§ **Stated exercise**:
Write out, word for word, the part of the car crash severity project below starting with "In this project, we" and going on through "the repository description.".

-------- Quoted text --------

## Table of contents
* [Introduction: Business Problem](#introduction)
* [Data](#data)
* [Methodology](#methodology)
* [Analysis](#analysis)
* [Results and Discussion](#results)
* [Conclusion](#conclusion)

## Introduction <a name="introduction"></a>

In this project, we seek to determine the **Severity of Car Crash Collisions** using machine learning. The data that we are using is for Seattle City, it comes from the SPD and was recorded by Traffic Records. Included in the GitHub repo is the metadata for the dataset as well as the dataset itself as of 10/8/2020. I have also included links to the metadata and dataset in the repository description. 

Determining the Severity of a Car Crash could be useful for car manufactures when desgining what kind of safety features a car may have, or be useful for actuaries when assesing insurance risk. For this reason, we will not be looking at the exact locations where car crashes occured, but the general features surrounding the car crash such as: Weather, Speeding, Collision Type, and State Codes to name a few.

## Data <a name="data"></a>

Based on the factor we want to predict, variables that might influence our model could include:
* Collision Address Type
* Collision Type
* Pedestrian Count
* Vehicle Count
* Weather
* Road Conditions
* Speeding

Using a variety of factors could allow us to predict which factors are strongest in determining the Severity of a Car Crash. This could allow individuals to determine when they should stay more vigilant to prevent Severe accidents, or allow car companies to determine the best was to make thier cars safer (car location areas to reinforce).

#### Selecting Columns

In [93]:
import numpy as np
import pandas as pd
import csv

In [94]:
# Load in dataset
df = pd.read_csv("C:/Users/chanm/Desktop/Coursera_Capstone/dataset/Data-Collisions.csv")

  interactivity=interactivity, compiler=compiler, result=result)


In [95]:
df.head()

-------- Data --------

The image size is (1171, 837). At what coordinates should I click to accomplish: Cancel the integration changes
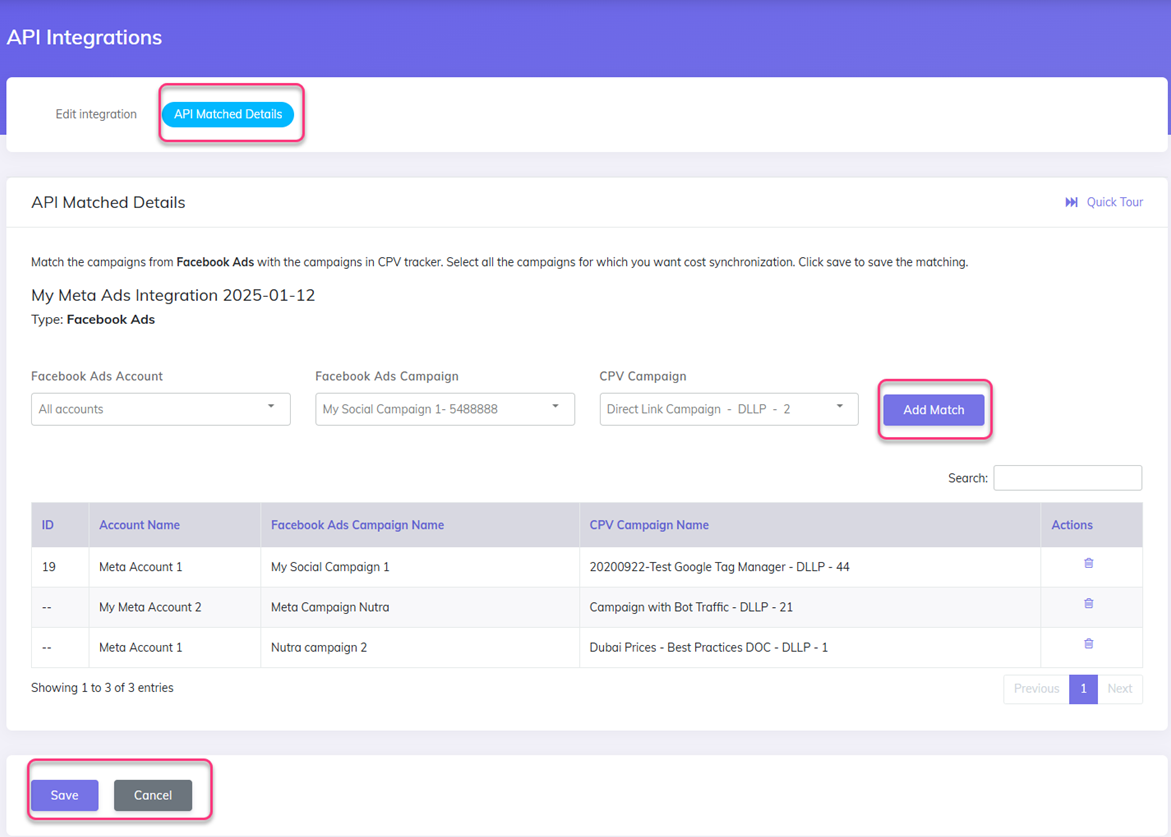coord(153,795)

--------

§ **Solution below**:
In this project, we seek to determine the **Severity of Car Crash Collisions** using machine learning. The data that we are using is for Seattle City, it comes from the SPD and was recorded by Traffic Records. Included in the GitHub repo is the metadata for the dataset as well as the dataset itself as of 10/8/2020. I have also included links to the metadata and dataset in the repository description.